Sunday, December 07, 2008

Drug Wars

No explanation necessary.  Some of you will recognize this, and if you came late or not at all, then you can read it now.

The music makes the coffee table vibrate it’s so loud. We learned about this in Physics—it’s called resonance. That’s when one object is so powerful that it causes other objects to be sucked into its frequency. Jimmy has resonance—he approached us at school, gave us a taste of his attitude, and sucked us in. We resonate at whatever frequency he sets. Tonight it’s soft rock and a bit of country, which I think is supposed to be ironic. I can’t tell because I’m not thinking so clearly right now.

“Jimmy Jimm√≠”, I say with a Portuguese accent (not that I speak Portuguese), “What was in those brownies?” Jimmy smiles and his teeth gleam in the dimmed lights.

“It’s our new product,” he sells. “What do you think?”

There is only one answer: “I love it! But what is it?”

Jimmy starts to answer (or evade the question) but Zweig interrupts. Zweig’s a big guy from Southwest D.C., with the number 14 tattooed on the small of his neck. His real name’s Sheldon. I suspect he calls himself ‘Zweig’ because he thinks it sounds more German. I don’t know where Jimmy met him, and I understand even less why Jimmy lets him hang around. We’re interested in one thing only, and that thing is not neo-Nazi supremacy.

“Hey, man! Can I get you anything?” Jimmy offers. “I just got a new shipment in from Mexicali, it’s supposed to be really pure—” The word ‘pure’ does something to Zweig, and Jimmy, seeing Zweig’s interest, continues his advertising campaign. “Yeah, a bunch of Nicaraguans brought it up from Colombia in swallowed condoms. We lost two grams when one of the rubbers broke. Yeah, I know, isn’t that horrible?” Jimmy asks, misreading the revulsion creasing Zweig’s forehead. I pet Jimmy’s arm—I don’t think Zweig wants any. If it doesn’t involve a heil Hitler, Zweig’s probably not interested. Jimmy may act dense when he’s high, but he’s a genius. We all say he could have paid his way through junior college and gone on to a career in advertising or marketing. Instead he fell in love with chemistry and recruited a group of us to test out his experiments. It’s probably not a smart idea to ingest something invented in a chem lab, but Jimmy’s really smart and I’m sure he wouldn’t get any of us hurt.

“Someone’s at the door,” Zweig reports. Jimmy shrugs.

“So let them in.”

“They knocked funny,” Zweig argues. He stares Jimmy in the face, communicating in a way I can’t understand. Jimmy’s eyes get big, and he nods. He starts weaving his way through the crowd, passing people sprawled on lovesaks, fondling on the couch, swaying to the music. I follow him, unhappy to be left alone with Zweig.

“What’s going on, Jimmy?” I know he’ll tell me—our gang trusts each other unconditionally.

“Just something I may have to take care of,” he says casually, but his lips tighten. He opens a drawer and adds a round into a sleek, polished handgun. His thumb and fingers grip the trigger tenderly. The temperature in the room rises fifteen degrees and I’m perspiring, wetting my disco shirt. It was ridiculously expensive, vintage, and now I’m staining the silk. I don’t want to be here anymore but I don’t want to leave Jimmy. He turns to me with his hand on the doorknob, “Mike, do me a favor and grab those eye drops, will you? Damn dry eyes—“

BAM. BAM. The door is open and Jimmy’s down and he’s got one in the leg, one in the stomach. Screeching tires leave black streaks in the driveway and I see five purple bandanas in a Honda halfway to the intersection.
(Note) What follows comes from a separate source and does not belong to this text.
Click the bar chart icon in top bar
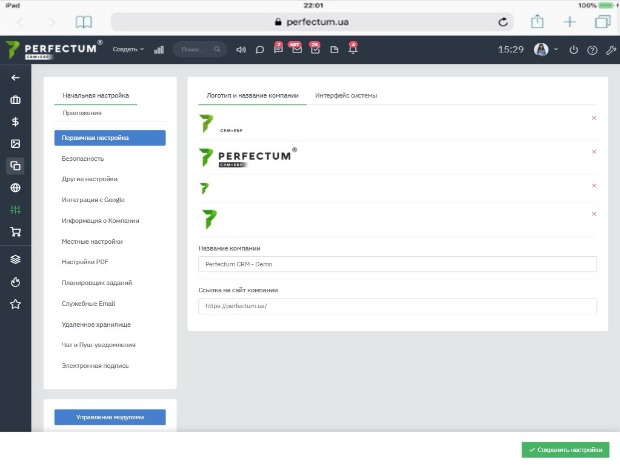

My reflexes are slow, thanks to Jimmy’s brownies, and everything seems to go down faster than in reality. I put my arms out to catch Jimmy but he’s already bleeding over the carpet, fallen in a contorted position, quiet.
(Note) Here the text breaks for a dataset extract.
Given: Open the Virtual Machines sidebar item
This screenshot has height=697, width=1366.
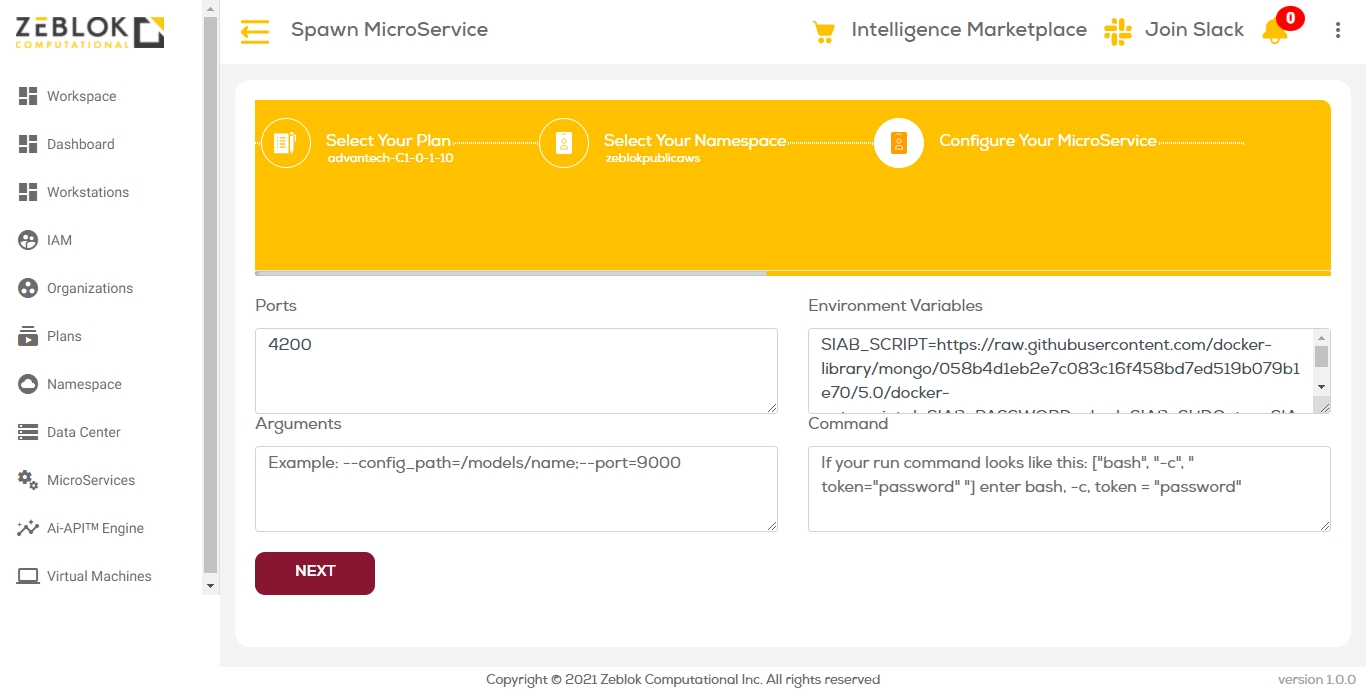Looking at the screenshot, I should click(x=98, y=576).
“Freeze! Everybody freeze where you are, nobody move!” Zweig’s knees are bent and he’s waving a gun in one hand and a badge in the other. I freeze. Jimmy lets out a little moan. I moan with him. I sink to the floor and mop up some of Jimmy’s blood with my disco shirt.

“Zweig…Zweig, we gotta take him to the hospital, we gotta get him fixed up or he’s gonna die!” Zweig looks me in the eye, his bald head reflecting all the light in the room, and slowly and deliberately he calls 9-1-1 on his cellphone. Then he puts his cellphone and badge in his back pocket and we wait.

Moral of my story: Don’t do drugs if there’s a chance in hell your best friend might get shot by a rival drug gang. Because you’ll want to be lucid so you can save his life, and not the neo-Nazi undercover cop.